Re: Orphan page in _bt_split

From: Peter Geoghegan <pg(at)bowt(dot)ie>
To: Konstantin Knizhnik <knizhnik(at)garret(dot)ru>
Cc: PostgreSQL Hackers <pgsql-hackers(at)lists(dot)postgresql(dot)org>
Subject: Re: Orphan page in _bt_split
Date: 2025-09-01 18:35:56
Message-ID: CAH2-Wz=RVy+uFn4SAmu3bNzkJfqOhhnAgamBbQZyMMRz09GeSw@mail.gmail.com
Views: Whole Thread | Raw Message | Download mbox | Resend email
Thread:
Lists: pgsql-hackers

On Mon, Sep 1, 2025 at 1:03 AM Konstantin Knizhnik <knizhnik(at)garret(dot)ru> wrote:
> So we should zero this page in case of reporting error to "not confuse
> vacuum.
> It is done for all places where this function reports error before
> entering critical section and wal-logging this page.

Right.

> _bp_getbuf just reads page in a shared buffer. But ReadBuffer actually
> can invoke half of Postgres code (locating buffer, evicting victim,
> writing to SMGR,..., So there are a lot of places where error can be
> thrown (including even such error as statement timeout).
> And in this case current transaction will be aborted without zeroing the
> right page.
> So vacuum will be confused.

...

> 2025-09-01 07:46:37.459 EEST [89290] ERROR: @@@ Terminated
> 2025-09-01 07:46:37.459 EEST [89290] STATEMENT: insert into t3 values
> (generate_series(1,1000000),random()*1000000,0);
> 2025-09-01 07:46:42.391 EEST [89406] LOG: failed to re-find parent key
> in index "t3_sk_idx" for deletion target page 4
> 2025-09-01 07:46:42.391 EEST [89406] CONTEXT: while vacuuming index
> "t3_sk_idx" of relation "public.t3"
> TRAP: failed Assert("false"), File: "nbtpage.c", Line: 2849, PID: 89406

> This code is not changed for quite long time so I wonder why nobody
> noticed this error before?

The assertion failure + log output that you've shown is from
_bt_lock_subtree_parent. I'm aware that that error appears from time
to time in the field. When we hit this log message in a non-assert
build, VACUUM should still be able to finish successfully.

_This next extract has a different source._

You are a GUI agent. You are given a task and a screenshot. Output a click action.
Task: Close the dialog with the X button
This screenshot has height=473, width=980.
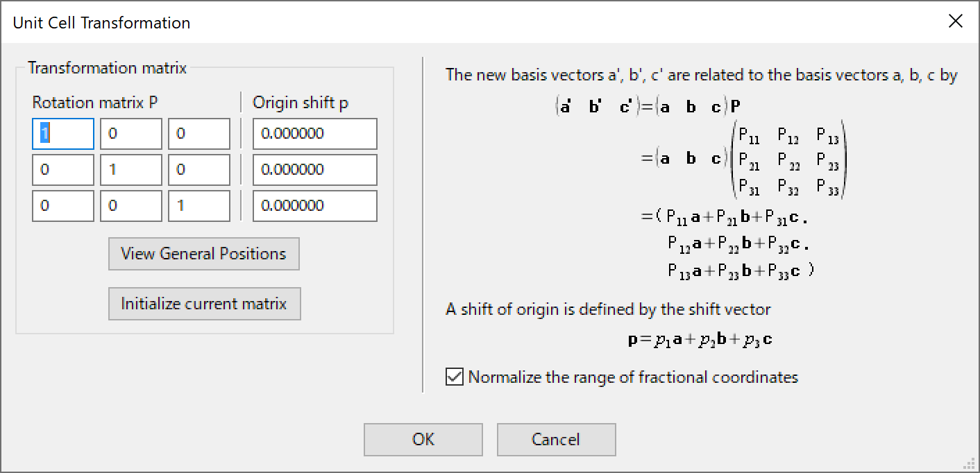click(x=956, y=22)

My assumption up until now has been that the corruption underlying
these "failed to re-find parent" LOG messages is generally due to
breaking changes to collations (page deletion uses an insertion scan
key to "re-find" a downlink to the page undergoing deletion), and
generic corruption. But it now seems possible that some of them were
due to the problem that you've highlighted.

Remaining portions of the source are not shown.